Figure 1. Regulation of extrinsic apoptosis and RIP3 necrosis by a ‘Necrosome’ or ‘Ripoptosome’ complex.

(Left) Cytoprotection. Signal transduction via death receptors (e.g. TNF) (37–39), pathogen sensors (e.g. TLR3 signaling) (27, 51), TCR activation (32, 33) or intracellular genotoxic stress (34) supports FADD association with the FLIP-Casp8 heterodimer via DED as well as RIP1 via DD interaction. RIP1 orchestrates recruitment of RIP3 via a RHIM interaction (red rectangle). The FLIP-Casp8 association prevents self-cleavage activation of Casp8 and maintains sufficient basal protease activity to also prevent necroptosis.

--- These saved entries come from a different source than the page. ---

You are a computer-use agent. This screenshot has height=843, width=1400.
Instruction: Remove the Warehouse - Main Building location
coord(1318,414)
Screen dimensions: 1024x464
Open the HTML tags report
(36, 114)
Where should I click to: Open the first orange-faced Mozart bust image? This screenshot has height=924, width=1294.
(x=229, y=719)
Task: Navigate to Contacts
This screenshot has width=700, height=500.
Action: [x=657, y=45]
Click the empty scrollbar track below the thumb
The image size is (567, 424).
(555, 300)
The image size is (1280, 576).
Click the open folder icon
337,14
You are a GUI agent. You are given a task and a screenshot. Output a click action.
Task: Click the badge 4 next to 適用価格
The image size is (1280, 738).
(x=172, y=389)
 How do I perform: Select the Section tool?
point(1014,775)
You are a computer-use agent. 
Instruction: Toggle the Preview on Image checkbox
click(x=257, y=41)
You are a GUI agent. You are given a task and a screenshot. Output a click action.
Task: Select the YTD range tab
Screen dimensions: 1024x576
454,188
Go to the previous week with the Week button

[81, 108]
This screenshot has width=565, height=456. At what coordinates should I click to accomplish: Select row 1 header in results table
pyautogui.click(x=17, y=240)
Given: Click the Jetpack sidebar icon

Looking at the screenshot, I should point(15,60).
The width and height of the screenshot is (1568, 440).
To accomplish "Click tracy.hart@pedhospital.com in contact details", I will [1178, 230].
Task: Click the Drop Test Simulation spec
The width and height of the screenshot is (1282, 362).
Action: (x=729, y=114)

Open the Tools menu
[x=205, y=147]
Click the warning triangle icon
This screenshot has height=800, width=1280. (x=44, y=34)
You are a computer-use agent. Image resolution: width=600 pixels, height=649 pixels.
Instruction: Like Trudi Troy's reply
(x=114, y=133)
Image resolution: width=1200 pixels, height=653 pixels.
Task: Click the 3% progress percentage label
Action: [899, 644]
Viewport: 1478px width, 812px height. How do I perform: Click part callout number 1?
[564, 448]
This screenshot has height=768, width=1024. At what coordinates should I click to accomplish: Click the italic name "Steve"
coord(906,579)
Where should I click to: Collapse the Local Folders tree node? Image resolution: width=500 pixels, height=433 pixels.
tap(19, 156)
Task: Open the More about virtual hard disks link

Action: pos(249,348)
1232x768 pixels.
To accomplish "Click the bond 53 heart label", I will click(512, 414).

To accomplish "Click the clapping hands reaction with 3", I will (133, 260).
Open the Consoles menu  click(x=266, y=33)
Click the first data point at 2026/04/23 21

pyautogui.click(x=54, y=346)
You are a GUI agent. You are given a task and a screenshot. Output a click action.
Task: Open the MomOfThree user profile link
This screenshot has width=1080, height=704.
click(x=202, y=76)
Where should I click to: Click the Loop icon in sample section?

E3 ubiquitin ligases cIAP1/cIAP2 and LUBAC also prevent necroptosis by maintaining K63 or linear polyubiquitination (Ub-Ub) of RIP1 and other targets (34, 100, 101). (Right) Activation of necroptosis. When Casp8 activity is blocked by an inhibitor or E3 ubiquitin ligases are compromised (red “X”) by a mimetic of second mitochondria-derived activator of caspases (SMAC), RIP3 kinase autophosphorylates at S277 and targets MLKL (42) for phosphorylation at T357 and S358 (41). These modifications drive trimerization of MLKL and membrane disruption associated with Ca²⁺ influx via a TRPM7-dependent plasma membrane channel (43). Deubiquitinase (DUB) activity removes polyubiquitin chains in the presence of SMAC mimetic, sensitizing to necrosis when Casp8 activity is compromised.